* **EXERCISE OBJECTIVE**
The lines to be set down run from the line containing "Previous (3, 54)" through the final line of the data below; print them exactly and print nothing else.

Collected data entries
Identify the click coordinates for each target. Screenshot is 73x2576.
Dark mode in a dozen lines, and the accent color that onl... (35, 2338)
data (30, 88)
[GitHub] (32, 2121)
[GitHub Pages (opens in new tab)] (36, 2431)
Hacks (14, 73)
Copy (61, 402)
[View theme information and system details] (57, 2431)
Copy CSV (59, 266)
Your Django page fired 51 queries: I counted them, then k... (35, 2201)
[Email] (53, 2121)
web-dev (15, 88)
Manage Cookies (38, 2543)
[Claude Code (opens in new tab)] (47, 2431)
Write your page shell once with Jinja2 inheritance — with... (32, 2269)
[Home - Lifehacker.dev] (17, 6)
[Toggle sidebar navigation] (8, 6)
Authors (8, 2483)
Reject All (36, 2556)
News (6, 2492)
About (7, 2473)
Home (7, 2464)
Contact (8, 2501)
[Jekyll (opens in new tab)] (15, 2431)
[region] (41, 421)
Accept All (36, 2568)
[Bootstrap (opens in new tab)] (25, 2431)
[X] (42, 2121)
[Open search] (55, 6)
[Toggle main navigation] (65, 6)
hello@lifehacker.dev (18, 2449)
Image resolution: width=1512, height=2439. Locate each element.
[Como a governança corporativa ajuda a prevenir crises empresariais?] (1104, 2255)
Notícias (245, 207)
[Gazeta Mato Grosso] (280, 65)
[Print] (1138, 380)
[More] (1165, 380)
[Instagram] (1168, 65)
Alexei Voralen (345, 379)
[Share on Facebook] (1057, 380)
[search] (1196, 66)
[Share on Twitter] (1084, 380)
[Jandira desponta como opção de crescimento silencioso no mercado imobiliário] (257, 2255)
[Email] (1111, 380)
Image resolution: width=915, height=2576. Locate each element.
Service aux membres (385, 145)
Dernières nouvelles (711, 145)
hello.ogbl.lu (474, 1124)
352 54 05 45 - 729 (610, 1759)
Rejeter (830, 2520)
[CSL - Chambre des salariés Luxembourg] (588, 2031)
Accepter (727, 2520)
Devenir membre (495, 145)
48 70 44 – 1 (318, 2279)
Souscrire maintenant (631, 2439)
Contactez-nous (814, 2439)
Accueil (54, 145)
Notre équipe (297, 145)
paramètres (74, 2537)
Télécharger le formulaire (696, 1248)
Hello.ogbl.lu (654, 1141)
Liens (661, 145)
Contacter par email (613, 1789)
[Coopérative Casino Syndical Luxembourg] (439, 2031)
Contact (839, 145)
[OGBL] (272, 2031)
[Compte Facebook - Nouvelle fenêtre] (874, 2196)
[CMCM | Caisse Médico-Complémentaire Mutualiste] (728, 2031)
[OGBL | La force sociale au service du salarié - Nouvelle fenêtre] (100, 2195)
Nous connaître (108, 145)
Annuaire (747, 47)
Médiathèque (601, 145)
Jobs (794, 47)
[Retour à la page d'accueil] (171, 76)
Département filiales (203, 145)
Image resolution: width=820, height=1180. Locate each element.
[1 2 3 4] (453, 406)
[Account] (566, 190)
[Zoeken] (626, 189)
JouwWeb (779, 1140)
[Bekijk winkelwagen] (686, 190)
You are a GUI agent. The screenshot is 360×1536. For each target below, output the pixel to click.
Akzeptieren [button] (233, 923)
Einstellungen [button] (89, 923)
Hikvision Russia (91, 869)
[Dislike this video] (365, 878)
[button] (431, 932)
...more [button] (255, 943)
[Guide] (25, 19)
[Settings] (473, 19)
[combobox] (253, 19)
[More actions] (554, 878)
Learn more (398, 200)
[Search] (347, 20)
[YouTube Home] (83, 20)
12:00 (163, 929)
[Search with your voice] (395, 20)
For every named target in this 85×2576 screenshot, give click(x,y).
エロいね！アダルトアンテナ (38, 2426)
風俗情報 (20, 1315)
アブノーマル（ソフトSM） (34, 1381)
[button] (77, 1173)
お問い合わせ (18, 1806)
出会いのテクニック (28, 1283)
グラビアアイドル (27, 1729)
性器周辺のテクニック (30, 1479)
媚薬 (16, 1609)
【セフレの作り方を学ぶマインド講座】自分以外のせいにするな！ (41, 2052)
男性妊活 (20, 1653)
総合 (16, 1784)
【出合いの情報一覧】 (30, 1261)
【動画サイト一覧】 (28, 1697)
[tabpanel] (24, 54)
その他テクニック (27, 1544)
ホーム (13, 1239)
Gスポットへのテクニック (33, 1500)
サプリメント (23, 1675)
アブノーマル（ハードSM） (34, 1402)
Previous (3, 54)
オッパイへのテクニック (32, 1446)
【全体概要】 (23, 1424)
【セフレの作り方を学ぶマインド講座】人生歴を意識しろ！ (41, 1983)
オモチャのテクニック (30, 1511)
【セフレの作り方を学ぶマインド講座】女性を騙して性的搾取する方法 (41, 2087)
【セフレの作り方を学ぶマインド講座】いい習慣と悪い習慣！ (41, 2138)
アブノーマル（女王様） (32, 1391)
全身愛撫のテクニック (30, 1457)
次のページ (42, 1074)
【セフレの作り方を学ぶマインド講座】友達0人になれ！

* **ANSWER SECTION**
Previous (3, 54)
オッパイへのテクニック (32, 1446)
【全体概要】 (23, 1424)
【セフレの作り方を学ぶマインド講座】人生歴を意識しろ！ (41, 1983)
オモチャのテクニック (30, 1511)
【セフレの作り方を学ぶマインド講座】女性を騙して性的搾取する方法 (41, 2087)
【セフレの作り方を学ぶマインド講座】いい習慣と悪い習慣！ (41, 2138)
アブノーマル（女王様） (32, 1391)
全身愛撫のテクニック (30, 1457)
次のページ (42, 1074)
【セフレの作り方を学ぶマインド講座】友達0人になれ！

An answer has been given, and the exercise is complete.